→ **PROBLEM TO WORK ON**
Pick out each line in these entries that contains the string "click".
*** RECORD EXTRACTS ***
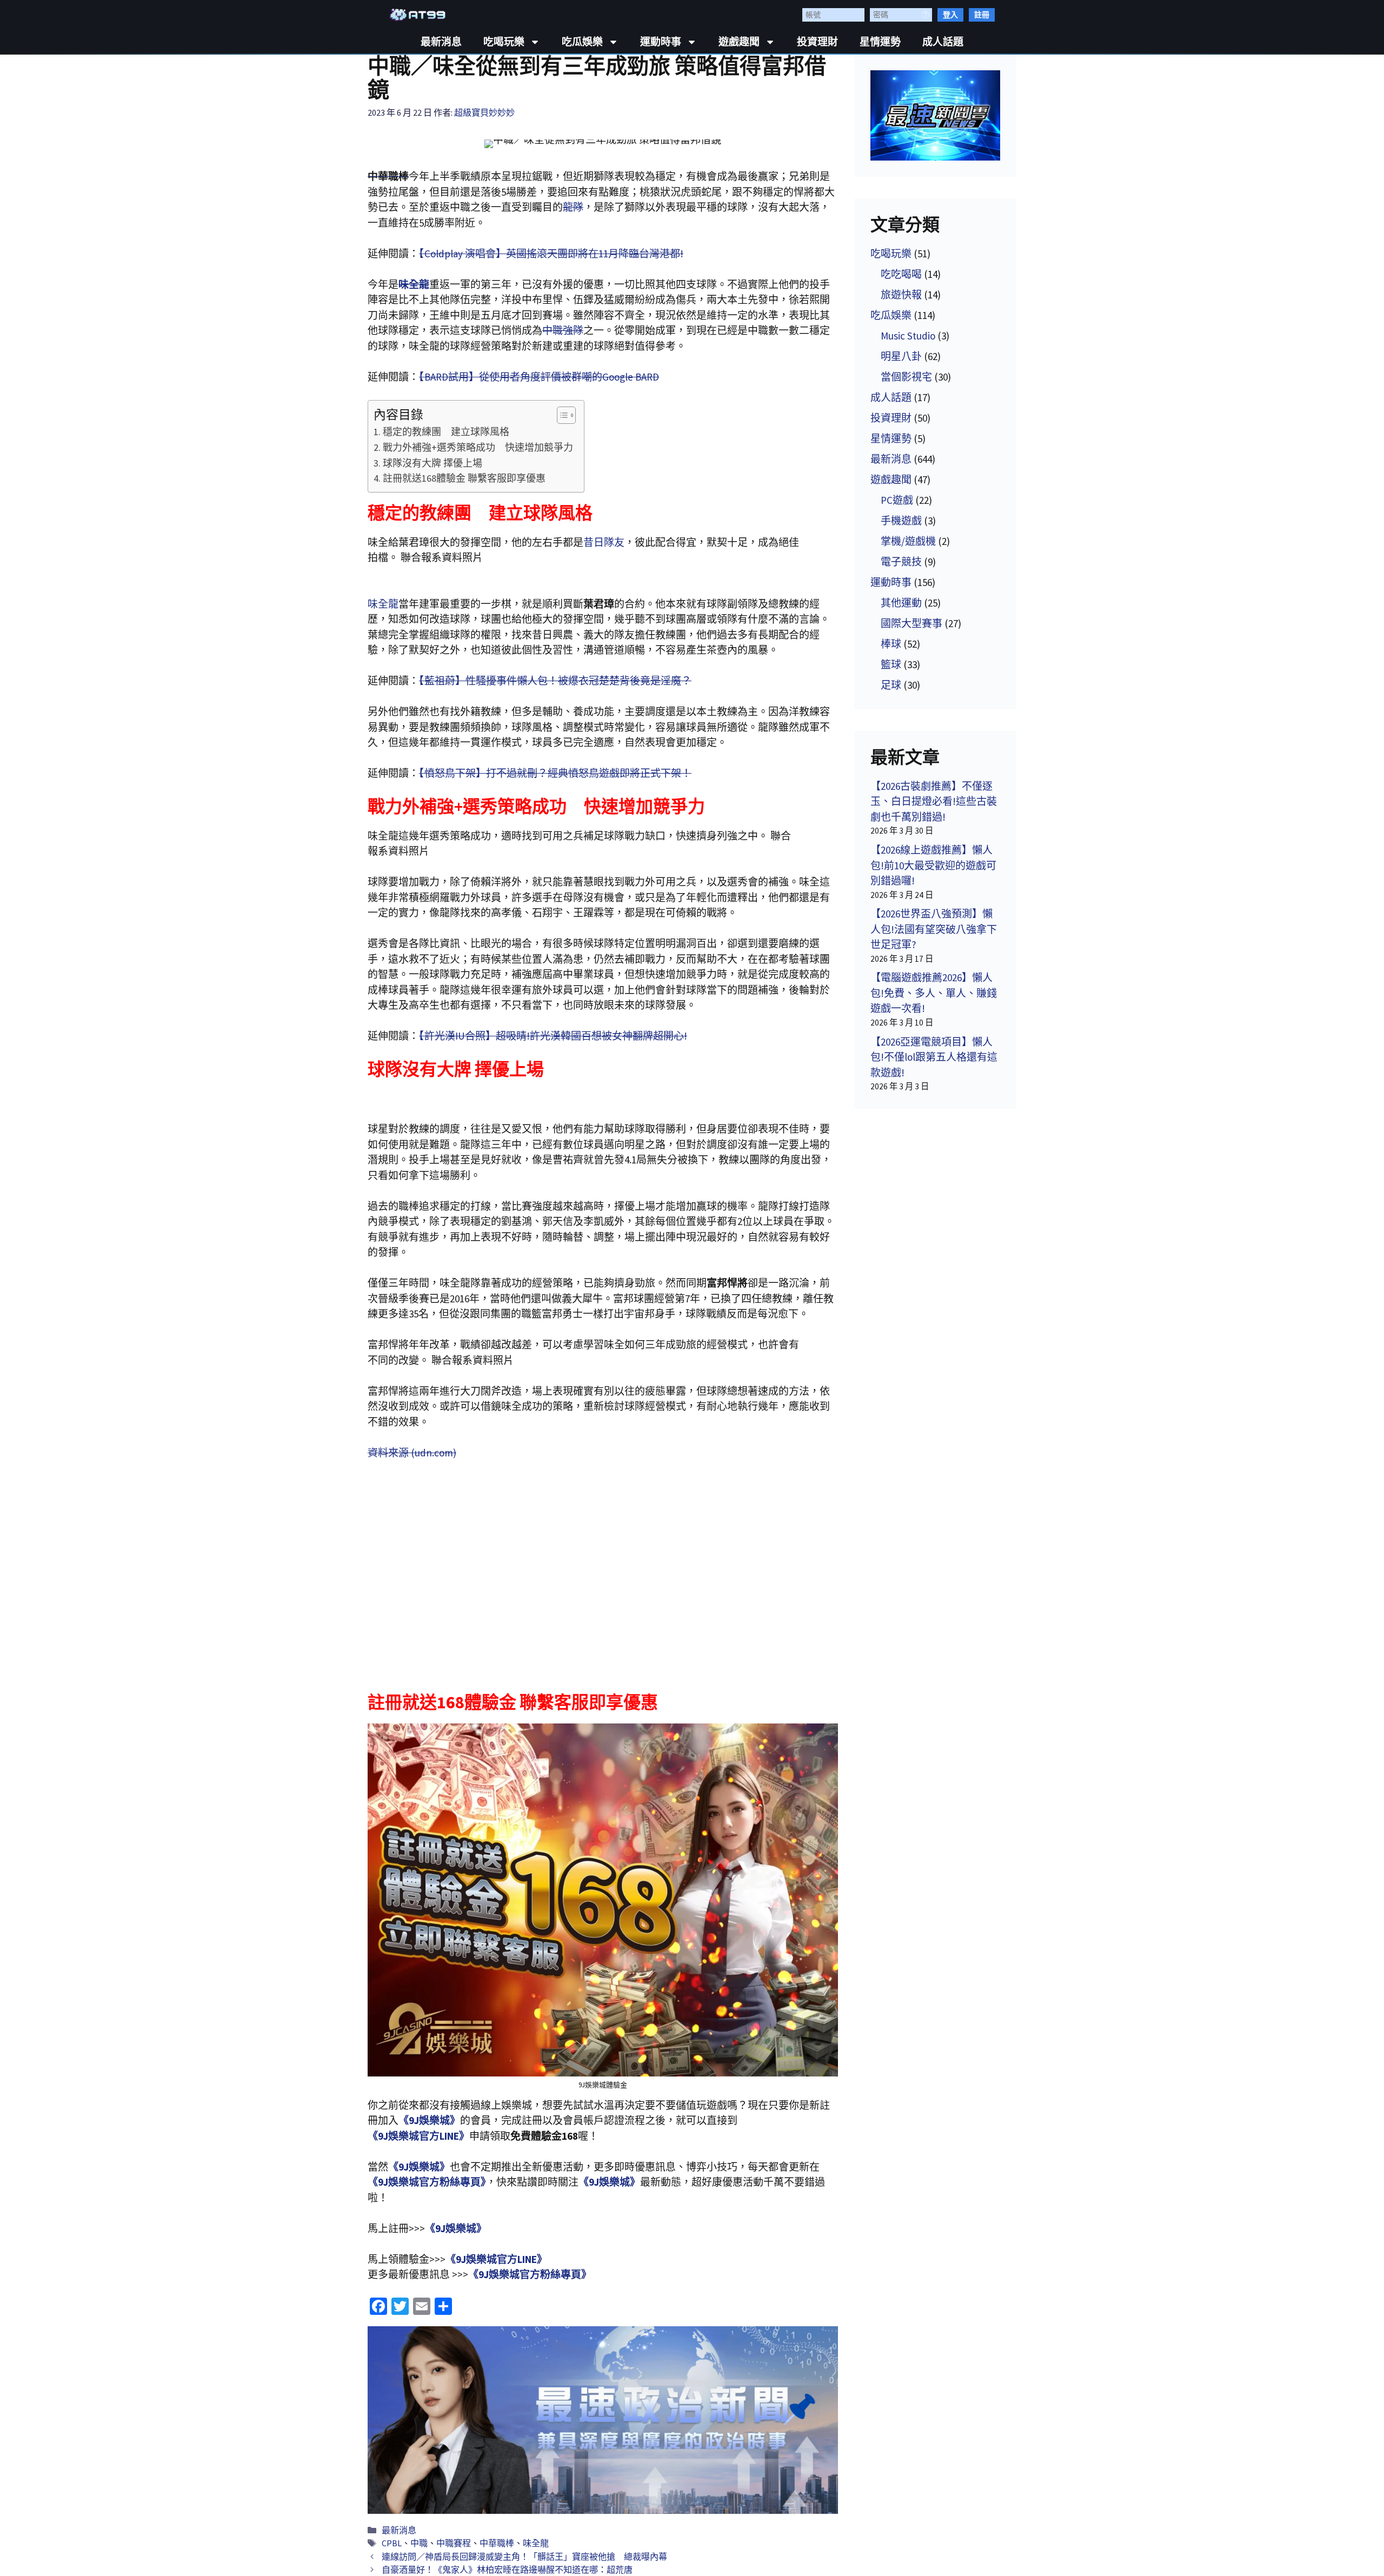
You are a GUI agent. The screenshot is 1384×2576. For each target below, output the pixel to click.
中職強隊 (562, 330)
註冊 (981, 14)
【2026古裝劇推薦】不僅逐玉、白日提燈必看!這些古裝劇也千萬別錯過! (933, 801)
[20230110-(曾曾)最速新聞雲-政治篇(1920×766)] (603, 2420)
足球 (891, 684)
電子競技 (901, 561)
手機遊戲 (901, 520)
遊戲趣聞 (739, 42)
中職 (419, 2543)
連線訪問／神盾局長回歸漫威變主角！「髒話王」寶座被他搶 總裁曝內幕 (524, 2556)
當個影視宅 (906, 376)
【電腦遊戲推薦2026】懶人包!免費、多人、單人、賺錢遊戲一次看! (933, 993)
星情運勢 (880, 42)
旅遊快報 (901, 294)
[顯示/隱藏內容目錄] (561, 415)
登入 (950, 14)
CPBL (392, 2543)
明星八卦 (901, 356)
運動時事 (660, 42)
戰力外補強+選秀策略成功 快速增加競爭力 (478, 447)
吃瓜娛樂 (582, 42)
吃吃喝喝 (901, 274)
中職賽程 (453, 2543)
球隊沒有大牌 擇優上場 (432, 463)
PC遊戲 (897, 500)
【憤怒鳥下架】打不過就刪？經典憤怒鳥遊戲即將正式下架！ (555, 773)
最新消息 (441, 42)
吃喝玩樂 (503, 42)
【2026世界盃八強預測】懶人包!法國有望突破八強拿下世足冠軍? (933, 929)
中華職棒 (497, 2543)
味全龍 (383, 603)
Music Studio (908, 335)
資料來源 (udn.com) (412, 1452)
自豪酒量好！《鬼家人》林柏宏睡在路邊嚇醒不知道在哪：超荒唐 (507, 2569)
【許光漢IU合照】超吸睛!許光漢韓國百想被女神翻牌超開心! (553, 1035)
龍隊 (573, 207)
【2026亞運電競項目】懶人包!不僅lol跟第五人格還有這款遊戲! (933, 1057)
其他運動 (901, 602)
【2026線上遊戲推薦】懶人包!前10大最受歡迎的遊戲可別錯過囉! (933, 865)
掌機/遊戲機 (908, 541)
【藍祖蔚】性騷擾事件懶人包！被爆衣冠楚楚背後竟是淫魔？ (555, 680)
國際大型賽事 (911, 623)
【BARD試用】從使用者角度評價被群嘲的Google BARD (539, 376)
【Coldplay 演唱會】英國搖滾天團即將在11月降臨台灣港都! (551, 253)
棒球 (891, 643)
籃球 (891, 664)
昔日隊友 (603, 542)
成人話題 (942, 42)
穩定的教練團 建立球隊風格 (446, 431)
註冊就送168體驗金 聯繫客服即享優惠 (464, 478)
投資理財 (817, 42)
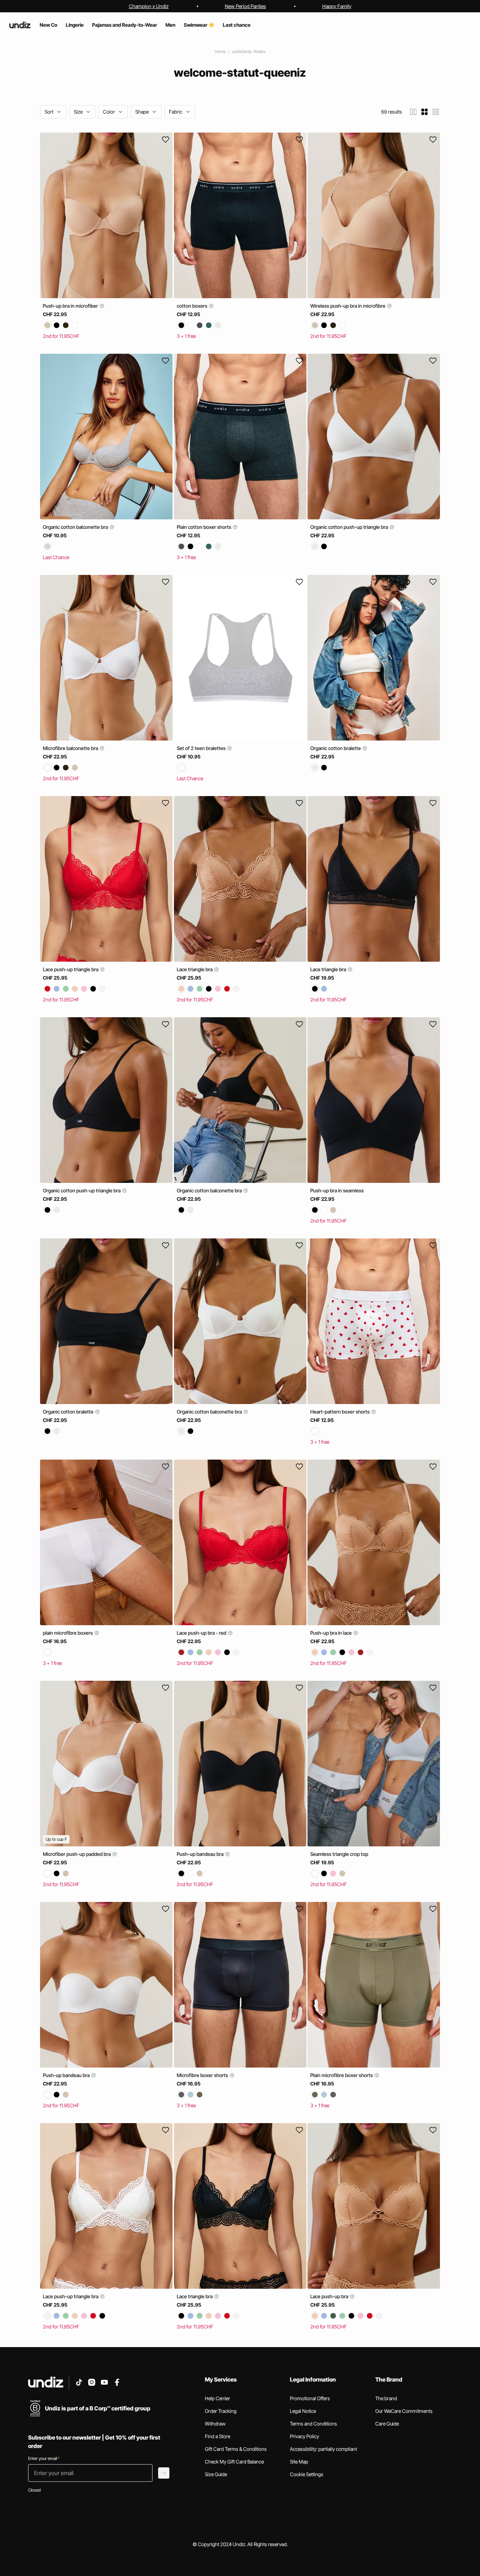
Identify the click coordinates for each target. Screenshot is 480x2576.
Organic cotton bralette (336, 748)
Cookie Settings (306, 2474)
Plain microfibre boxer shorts (342, 2075)
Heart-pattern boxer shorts (340, 1412)
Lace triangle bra (195, 969)
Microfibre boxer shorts (203, 2075)
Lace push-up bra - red (202, 1633)
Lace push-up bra (329, 2296)
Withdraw (215, 2424)
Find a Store (217, 2436)
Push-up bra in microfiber (71, 306)
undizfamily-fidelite (248, 51)
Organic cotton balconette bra (76, 527)
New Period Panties (245, 6)
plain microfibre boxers (68, 1633)
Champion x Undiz (149, 6)
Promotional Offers (310, 2398)
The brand (386, 2398)
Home (220, 51)
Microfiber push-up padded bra (77, 1854)
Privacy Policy (304, 2436)
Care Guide (387, 2424)
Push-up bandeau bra (201, 1854)
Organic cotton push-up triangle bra (349, 527)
***
→ **EXERCISE SOLUTION**
You are a GUI agent. The screenshot is 1384×2576. For each target below, output the pixel to click.
Identify the click coordinates for each target. Screenshot is 480x2576.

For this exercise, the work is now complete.